### WRITTEN REQUEST:
Edit the material below so that each "Instruction" becomes "Goal", and leave every other line untouched.

** BEGIN DATA SECTION **

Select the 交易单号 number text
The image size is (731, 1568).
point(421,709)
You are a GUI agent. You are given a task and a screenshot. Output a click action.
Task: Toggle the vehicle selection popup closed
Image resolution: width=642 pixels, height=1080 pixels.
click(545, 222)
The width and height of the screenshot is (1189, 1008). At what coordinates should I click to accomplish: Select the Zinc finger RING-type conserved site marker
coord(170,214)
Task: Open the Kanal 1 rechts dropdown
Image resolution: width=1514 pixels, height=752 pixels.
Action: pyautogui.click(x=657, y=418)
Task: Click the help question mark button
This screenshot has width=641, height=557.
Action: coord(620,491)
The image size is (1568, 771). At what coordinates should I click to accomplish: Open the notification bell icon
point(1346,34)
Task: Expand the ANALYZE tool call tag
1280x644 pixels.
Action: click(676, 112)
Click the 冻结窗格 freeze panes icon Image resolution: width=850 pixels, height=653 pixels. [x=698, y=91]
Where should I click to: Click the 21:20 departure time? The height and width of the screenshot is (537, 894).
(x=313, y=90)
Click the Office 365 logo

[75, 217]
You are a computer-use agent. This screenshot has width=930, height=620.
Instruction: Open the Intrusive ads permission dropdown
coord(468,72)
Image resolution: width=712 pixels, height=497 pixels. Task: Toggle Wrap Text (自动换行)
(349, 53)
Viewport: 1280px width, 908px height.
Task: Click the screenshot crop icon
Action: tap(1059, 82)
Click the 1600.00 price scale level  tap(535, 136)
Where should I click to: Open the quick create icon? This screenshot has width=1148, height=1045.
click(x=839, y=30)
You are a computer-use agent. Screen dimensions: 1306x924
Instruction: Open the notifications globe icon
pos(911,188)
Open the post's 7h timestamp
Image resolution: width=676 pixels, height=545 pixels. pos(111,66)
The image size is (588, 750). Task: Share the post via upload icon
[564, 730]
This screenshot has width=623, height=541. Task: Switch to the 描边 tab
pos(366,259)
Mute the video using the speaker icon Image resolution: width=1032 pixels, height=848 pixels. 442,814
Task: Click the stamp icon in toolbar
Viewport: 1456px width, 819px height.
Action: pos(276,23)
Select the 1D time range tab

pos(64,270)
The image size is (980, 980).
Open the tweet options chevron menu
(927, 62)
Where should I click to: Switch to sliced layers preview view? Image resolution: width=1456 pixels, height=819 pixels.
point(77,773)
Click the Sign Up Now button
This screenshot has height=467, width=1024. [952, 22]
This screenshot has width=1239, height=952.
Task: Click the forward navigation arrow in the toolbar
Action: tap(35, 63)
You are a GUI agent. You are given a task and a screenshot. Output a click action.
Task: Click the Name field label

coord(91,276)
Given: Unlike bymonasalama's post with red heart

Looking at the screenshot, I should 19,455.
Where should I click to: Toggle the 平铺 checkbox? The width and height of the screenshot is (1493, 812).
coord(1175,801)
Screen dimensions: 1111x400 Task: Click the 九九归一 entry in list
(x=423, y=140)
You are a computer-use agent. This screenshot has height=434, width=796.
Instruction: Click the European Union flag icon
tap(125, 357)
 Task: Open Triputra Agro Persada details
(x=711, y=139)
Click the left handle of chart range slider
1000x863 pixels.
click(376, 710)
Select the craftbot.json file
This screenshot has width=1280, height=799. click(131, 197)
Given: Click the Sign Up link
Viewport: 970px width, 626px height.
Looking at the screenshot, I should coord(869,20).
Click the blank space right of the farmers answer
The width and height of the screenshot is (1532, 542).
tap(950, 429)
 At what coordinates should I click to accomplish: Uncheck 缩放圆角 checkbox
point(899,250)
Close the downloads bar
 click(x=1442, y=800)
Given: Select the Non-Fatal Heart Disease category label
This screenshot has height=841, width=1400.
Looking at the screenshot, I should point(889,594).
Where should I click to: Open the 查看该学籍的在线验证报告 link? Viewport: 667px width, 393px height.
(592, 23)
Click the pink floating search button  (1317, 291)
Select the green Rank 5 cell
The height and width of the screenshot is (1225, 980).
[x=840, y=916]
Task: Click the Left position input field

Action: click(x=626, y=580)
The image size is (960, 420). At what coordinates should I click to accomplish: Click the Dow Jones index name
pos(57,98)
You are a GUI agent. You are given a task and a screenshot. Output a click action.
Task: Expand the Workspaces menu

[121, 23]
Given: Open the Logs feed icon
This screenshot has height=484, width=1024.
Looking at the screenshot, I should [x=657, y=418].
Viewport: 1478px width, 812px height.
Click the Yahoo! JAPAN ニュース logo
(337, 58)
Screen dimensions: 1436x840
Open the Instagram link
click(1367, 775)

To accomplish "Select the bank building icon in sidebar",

** END DATA SECTION **

### WRITTEN ANSWER:
Select the 交易单号 number text
The image size is (731, 1568).
point(421,709)
You are a GUI agent. You are given a task and a screenshot. Output a click action.
Task: Toggle the vehicle selection popup closed
Image resolution: width=642 pixels, height=1080 pixels.
click(545, 222)
The width and height of the screenshot is (1189, 1008). At what coordinates should I click to accomplish: Select the Zinc finger RING-type conserved site marker
coord(170,214)
Task: Open the Kanal 1 rechts dropdown
Image resolution: width=1514 pixels, height=752 pixels.
Action: pyautogui.click(x=657, y=418)
Task: Click the help question mark button
This screenshot has width=641, height=557.
Action: coord(620,491)
The image size is (1568, 771). At what coordinates should I click to accomplish: Open the notification bell icon
point(1346,34)
Task: Expand the ANALYZE tool call tag
1280x644 pixels.
Action: click(676, 112)
Click the 冻结窗格 freeze panes icon Image resolution: width=850 pixels, height=653 pixels. [x=698, y=91]
Where should I click to: Click the 21:20 departure time? The height and width of the screenshot is (537, 894).
(x=313, y=90)
Click the Office 365 logo

[75, 217]
You are a computer-use agent. This screenshot has width=930, height=620.
Goal: Open the Intrusive ads permission dropdown
coord(468,72)
Image resolution: width=712 pixels, height=497 pixels. Task: Toggle Wrap Text (自动换行)
(349, 53)
Viewport: 1280px width, 908px height.
Task: Click the screenshot crop icon
Action: tap(1059, 82)
Click the 1600.00 price scale level  tap(535, 136)
Where should I click to: Open the quick create icon? This screenshot has width=1148, height=1045.
click(x=839, y=30)
You are a computer-use agent. Screen dimensions: 1306x924
Goal: Open the notifications globe icon
pos(911,188)
Open the post's 7h timestamp
Image resolution: width=676 pixels, height=545 pixels. pos(111,66)
The image size is (588, 750). Task: Share the post via upload icon
[564, 730]
This screenshot has width=623, height=541. Task: Switch to the 描边 tab
pos(366,259)
Mute the video using the speaker icon Image resolution: width=1032 pixels, height=848 pixels. 442,814
Task: Click the stamp icon in toolbar
Viewport: 1456px width, 819px height.
Action: pos(276,23)
Select the 1D time range tab

pos(64,270)
The image size is (980, 980).
Open the tweet options chevron menu
(927, 62)
Where should I click to: Switch to sliced layers preview view? Image resolution: width=1456 pixels, height=819 pixels.
point(77,773)
Click the Sign Up Now button
This screenshot has height=467, width=1024. [952, 22]
This screenshot has width=1239, height=952.
Task: Click the forward navigation arrow in the toolbar
Action: tap(35, 63)
You are a GUI agent. You are given a task and a screenshot. Output a click action.
Task: Click the Name field label

coord(91,276)
Given: Unlike bymonasalama's post with red heart

Looking at the screenshot, I should 19,455.
Where should I click to: Toggle the 平铺 checkbox? The width and height of the screenshot is (1493, 812).
coord(1175,801)
Screen dimensions: 1111x400 Task: Click the 九九归一 entry in list
(x=423, y=140)
You are a computer-use agent. This screenshot has height=434, width=796.
Goal: Click the European Union flag icon
tap(125, 357)
 Task: Open Triputra Agro Persada details
(x=711, y=139)
Click the left handle of chart range slider
1000x863 pixels.
click(376, 710)
Select the craftbot.json file
This screenshot has width=1280, height=799. click(131, 197)
Given: Click the Sign Up link
Viewport: 970px width, 626px height.
Looking at the screenshot, I should coord(869,20).
Click the blank space right of the farmers answer
The width and height of the screenshot is (1532, 542).
tap(950, 429)
 At what coordinates should I click to accomplish: Uncheck 缩放圆角 checkbox
point(899,250)
Close the downloads bar
 click(x=1442, y=800)
Given: Select the Non-Fatal Heart Disease category label
This screenshot has height=841, width=1400.
Looking at the screenshot, I should point(889,594).
Where should I click to: Open the 查看该学籍的在线验证报告 link? Viewport: 667px width, 393px height.
(592, 23)
Click the pink floating search button  (1317, 291)
Select the green Rank 5 cell
The height and width of the screenshot is (1225, 980).
[x=840, y=916]
Task: Click the Left position input field

Action: click(x=626, y=580)
The image size is (960, 420). At what coordinates should I click to accomplish: Click the Dow Jones index name
pos(57,98)
You are a GUI agent. You are given a task and a screenshot. Output a click action.
Task: Expand the Workspaces menu

[121, 23]
Given: Open the Logs feed icon
This screenshot has height=484, width=1024.
Looking at the screenshot, I should [x=657, y=418].
Viewport: 1478px width, 812px height.
Click the Yahoo! JAPAN ニュース logo
(337, 58)
Screen dimensions: 1436x840
Open the Instagram link
click(1367, 775)

To accomplish "Select the bank building icon in sidebar",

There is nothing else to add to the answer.